[Provided information]

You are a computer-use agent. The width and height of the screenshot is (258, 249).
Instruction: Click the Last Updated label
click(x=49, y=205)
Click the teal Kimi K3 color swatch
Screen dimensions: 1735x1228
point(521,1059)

[/Provided information]

=== What the task asks ===
An exact copy of every record above is required.

=== Written response ===
You are a computer-use agent. The width and height of the screenshot is (258, 249).
Instruction: Click the Last Updated label
click(x=49, y=205)
Click the teal Kimi K3 color swatch
Screen dimensions: 1735x1228
point(521,1059)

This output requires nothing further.